"""

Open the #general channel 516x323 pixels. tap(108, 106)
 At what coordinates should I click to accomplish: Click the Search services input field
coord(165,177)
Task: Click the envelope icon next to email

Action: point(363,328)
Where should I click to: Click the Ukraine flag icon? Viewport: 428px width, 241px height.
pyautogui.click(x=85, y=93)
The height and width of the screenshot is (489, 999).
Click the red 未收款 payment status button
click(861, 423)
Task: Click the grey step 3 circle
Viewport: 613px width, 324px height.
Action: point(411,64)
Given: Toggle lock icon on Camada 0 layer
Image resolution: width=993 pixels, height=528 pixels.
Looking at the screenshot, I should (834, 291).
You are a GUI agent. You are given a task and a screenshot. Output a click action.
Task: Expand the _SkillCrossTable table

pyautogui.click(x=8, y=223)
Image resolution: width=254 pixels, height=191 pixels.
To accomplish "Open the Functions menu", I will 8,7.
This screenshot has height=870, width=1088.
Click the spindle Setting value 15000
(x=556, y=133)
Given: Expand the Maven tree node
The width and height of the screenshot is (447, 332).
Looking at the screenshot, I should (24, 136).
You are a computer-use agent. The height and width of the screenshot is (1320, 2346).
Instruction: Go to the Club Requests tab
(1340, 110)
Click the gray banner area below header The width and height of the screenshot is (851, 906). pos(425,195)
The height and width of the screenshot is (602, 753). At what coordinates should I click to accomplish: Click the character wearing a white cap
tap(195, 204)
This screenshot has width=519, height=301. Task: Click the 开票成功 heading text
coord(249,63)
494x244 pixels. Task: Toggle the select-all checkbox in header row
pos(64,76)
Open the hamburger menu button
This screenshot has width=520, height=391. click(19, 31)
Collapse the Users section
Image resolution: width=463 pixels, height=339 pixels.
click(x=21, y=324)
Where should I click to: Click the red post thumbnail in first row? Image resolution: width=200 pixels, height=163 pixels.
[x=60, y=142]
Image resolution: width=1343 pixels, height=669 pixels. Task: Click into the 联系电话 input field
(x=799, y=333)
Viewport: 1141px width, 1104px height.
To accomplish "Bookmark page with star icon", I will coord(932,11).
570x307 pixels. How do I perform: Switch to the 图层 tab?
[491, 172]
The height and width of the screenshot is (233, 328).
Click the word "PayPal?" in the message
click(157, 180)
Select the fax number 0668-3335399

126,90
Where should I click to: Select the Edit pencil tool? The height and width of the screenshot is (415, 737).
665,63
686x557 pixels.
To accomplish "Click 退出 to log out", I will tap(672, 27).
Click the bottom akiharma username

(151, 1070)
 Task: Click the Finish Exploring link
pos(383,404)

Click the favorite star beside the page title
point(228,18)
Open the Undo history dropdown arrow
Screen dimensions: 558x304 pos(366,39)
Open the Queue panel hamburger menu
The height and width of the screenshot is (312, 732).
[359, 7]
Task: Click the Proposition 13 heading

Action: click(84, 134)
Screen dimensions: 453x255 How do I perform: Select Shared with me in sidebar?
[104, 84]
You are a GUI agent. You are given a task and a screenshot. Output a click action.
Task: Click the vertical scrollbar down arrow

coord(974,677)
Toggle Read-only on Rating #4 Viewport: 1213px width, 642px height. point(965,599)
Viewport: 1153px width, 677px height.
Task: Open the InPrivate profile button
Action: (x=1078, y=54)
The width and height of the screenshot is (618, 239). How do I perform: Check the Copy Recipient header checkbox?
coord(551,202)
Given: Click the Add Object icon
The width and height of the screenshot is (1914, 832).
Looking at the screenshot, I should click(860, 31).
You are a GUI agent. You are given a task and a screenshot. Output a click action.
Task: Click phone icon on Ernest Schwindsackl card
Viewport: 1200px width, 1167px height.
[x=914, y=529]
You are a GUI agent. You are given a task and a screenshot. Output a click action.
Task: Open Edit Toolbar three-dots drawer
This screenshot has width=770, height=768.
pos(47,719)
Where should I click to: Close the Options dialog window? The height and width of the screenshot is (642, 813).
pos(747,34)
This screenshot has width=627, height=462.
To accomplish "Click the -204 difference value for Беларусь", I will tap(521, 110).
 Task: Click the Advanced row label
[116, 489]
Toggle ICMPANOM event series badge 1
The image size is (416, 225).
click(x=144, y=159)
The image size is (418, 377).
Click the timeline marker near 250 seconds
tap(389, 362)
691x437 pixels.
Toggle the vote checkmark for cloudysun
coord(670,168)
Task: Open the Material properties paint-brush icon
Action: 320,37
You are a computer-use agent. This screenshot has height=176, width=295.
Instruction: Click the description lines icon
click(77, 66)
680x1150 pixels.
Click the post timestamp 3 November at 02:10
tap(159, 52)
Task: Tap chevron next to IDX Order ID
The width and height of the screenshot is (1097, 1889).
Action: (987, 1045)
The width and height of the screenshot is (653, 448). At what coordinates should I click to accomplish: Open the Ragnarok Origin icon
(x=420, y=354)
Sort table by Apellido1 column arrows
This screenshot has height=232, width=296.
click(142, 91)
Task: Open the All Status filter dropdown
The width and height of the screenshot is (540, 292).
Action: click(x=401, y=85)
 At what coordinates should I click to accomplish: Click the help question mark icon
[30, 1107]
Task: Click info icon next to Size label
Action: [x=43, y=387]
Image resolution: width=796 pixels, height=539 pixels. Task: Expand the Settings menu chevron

"""

- _Your instructions_
A word-for-word restatement of all the records is required.

- _Task result_
Open the #general channel 516x323 pixels. tap(108, 106)
 At what coordinates should I click to accomplish: Click the Search services input field
coord(165,177)
Task: Click the envelope icon next to email

Action: point(363,328)
Where should I click to: Click the Ukraine flag icon? Viewport: 428px width, 241px height.
pyautogui.click(x=85, y=93)
The height and width of the screenshot is (489, 999).
Click the red 未收款 payment status button
click(861, 423)
Task: Click the grey step 3 circle
Viewport: 613px width, 324px height.
Action: point(411,64)
Given: Toggle lock icon on Camada 0 layer
Image resolution: width=993 pixels, height=528 pixels.
Looking at the screenshot, I should (834, 291).
You are a GUI agent. You are given a task and a screenshot. Output a click action.
Task: Expand the _SkillCrossTable table

pyautogui.click(x=8, y=223)
Image resolution: width=254 pixels, height=191 pixels.
To accomplish "Open the Functions menu", I will 8,7.
This screenshot has height=870, width=1088.
Click the spindle Setting value 15000
(x=556, y=133)
Given: Expand the Maven tree node
The width and height of the screenshot is (447, 332).
Looking at the screenshot, I should (24, 136).
You are a computer-use agent. The height and width of the screenshot is (1320, 2346).
Instruction: Go to the Club Requests tab
(1340, 110)
Click the gray banner area below header The width and height of the screenshot is (851, 906). pos(425,195)
The height and width of the screenshot is (602, 753). At what coordinates should I click to accomplish: Click the character wearing a white cap
tap(195, 204)
This screenshot has width=519, height=301. Task: Click the 开票成功 heading text
coord(249,63)
494x244 pixels. Task: Toggle the select-all checkbox in header row
pos(64,76)
Open the hamburger menu button
This screenshot has width=520, height=391. click(19, 31)
Collapse the Users section
Image resolution: width=463 pixels, height=339 pixels.
click(x=21, y=324)
Where should I click to: Click the red post thumbnail in first row? Image resolution: width=200 pixels, height=163 pixels.
[x=60, y=142]
Image resolution: width=1343 pixels, height=669 pixels. Task: Click into the 联系电话 input field
(x=799, y=333)
Viewport: 1141px width, 1104px height.
To accomplish "Bookmark page with star icon", I will coord(932,11).
570x307 pixels. How do I perform: Switch to the 图层 tab?
[491, 172]
The height and width of the screenshot is (233, 328).
Click the word "PayPal?" in the message
click(157, 180)
Select the fax number 0668-3335399

126,90
Where should I click to: Select the Edit pencil tool? The height and width of the screenshot is (415, 737).
665,63
686x557 pixels.
To accomplish "Click 退出 to log out", I will tap(672, 27).
Click the bottom akiharma username

(151, 1070)
 Task: Click the Finish Exploring link
pos(383,404)

Click the favorite star beside the page title
point(228,18)
Open the Undo history dropdown arrow
Screen dimensions: 558x304 pos(366,39)
Open the Queue panel hamburger menu
The height and width of the screenshot is (312, 732).
[359, 7]
Task: Click the Proposition 13 heading

Action: click(84, 134)
Screen dimensions: 453x255 How do I perform: Select Shared with me in sidebar?
[104, 84]
You are a GUI agent. You are given a task and a screenshot. Output a click action.
Task: Click the vertical scrollbar down arrow

coord(974,677)
Toggle Read-only on Rating #4 Viewport: 1213px width, 642px height. point(965,599)
Viewport: 1153px width, 677px height.
Task: Open the InPrivate profile button
Action: (x=1078, y=54)
The width and height of the screenshot is (618, 239). How do I perform: Check the Copy Recipient header checkbox?
coord(551,202)
Given: Click the Add Object icon
The width and height of the screenshot is (1914, 832).
Looking at the screenshot, I should click(860, 31).
You are a GUI agent. You are given a task and a screenshot. Output a click action.
Task: Click phone icon on Ernest Schwindsackl card
Viewport: 1200px width, 1167px height.
[x=914, y=529]
You are a GUI agent. You are given a task and a screenshot. Output a click action.
Task: Open Edit Toolbar three-dots drawer
This screenshot has width=770, height=768.
pos(47,719)
Where should I click to: Close the Options dialog window? The height and width of the screenshot is (642, 813).
pos(747,34)
This screenshot has width=627, height=462.
To accomplish "Click the -204 difference value for Беларусь", I will tap(521, 110).
 Task: Click the Advanced row label
[116, 489]
Toggle ICMPANOM event series badge 1
The image size is (416, 225).
click(x=144, y=159)
The image size is (418, 377).
Click the timeline marker near 250 seconds
tap(389, 362)
691x437 pixels.
Toggle the vote checkmark for cloudysun
coord(670,168)
Task: Open the Material properties paint-brush icon
Action: 320,37
You are a computer-use agent. This screenshot has height=176, width=295.
Instruction: Click the description lines icon
click(77, 66)
680x1150 pixels.
Click the post timestamp 3 November at 02:10
tap(159, 52)
Task: Tap chevron next to IDX Order ID
The width and height of the screenshot is (1097, 1889).
Action: (987, 1045)
The width and height of the screenshot is (653, 448). At what coordinates should I click to accomplish: Open the Ragnarok Origin icon
(x=420, y=354)
Sort table by Apellido1 column arrows
This screenshot has height=232, width=296.
click(142, 91)
Task: Open the All Status filter dropdown
The width and height of the screenshot is (540, 292).
Action: click(x=401, y=85)
 At what coordinates should I click to accomplish: Click the help question mark icon
[30, 1107]
Task: Click info icon next to Size label
Action: [x=43, y=387]
Image resolution: width=796 pixels, height=539 pixels. Task: Expand the Settings menu chevron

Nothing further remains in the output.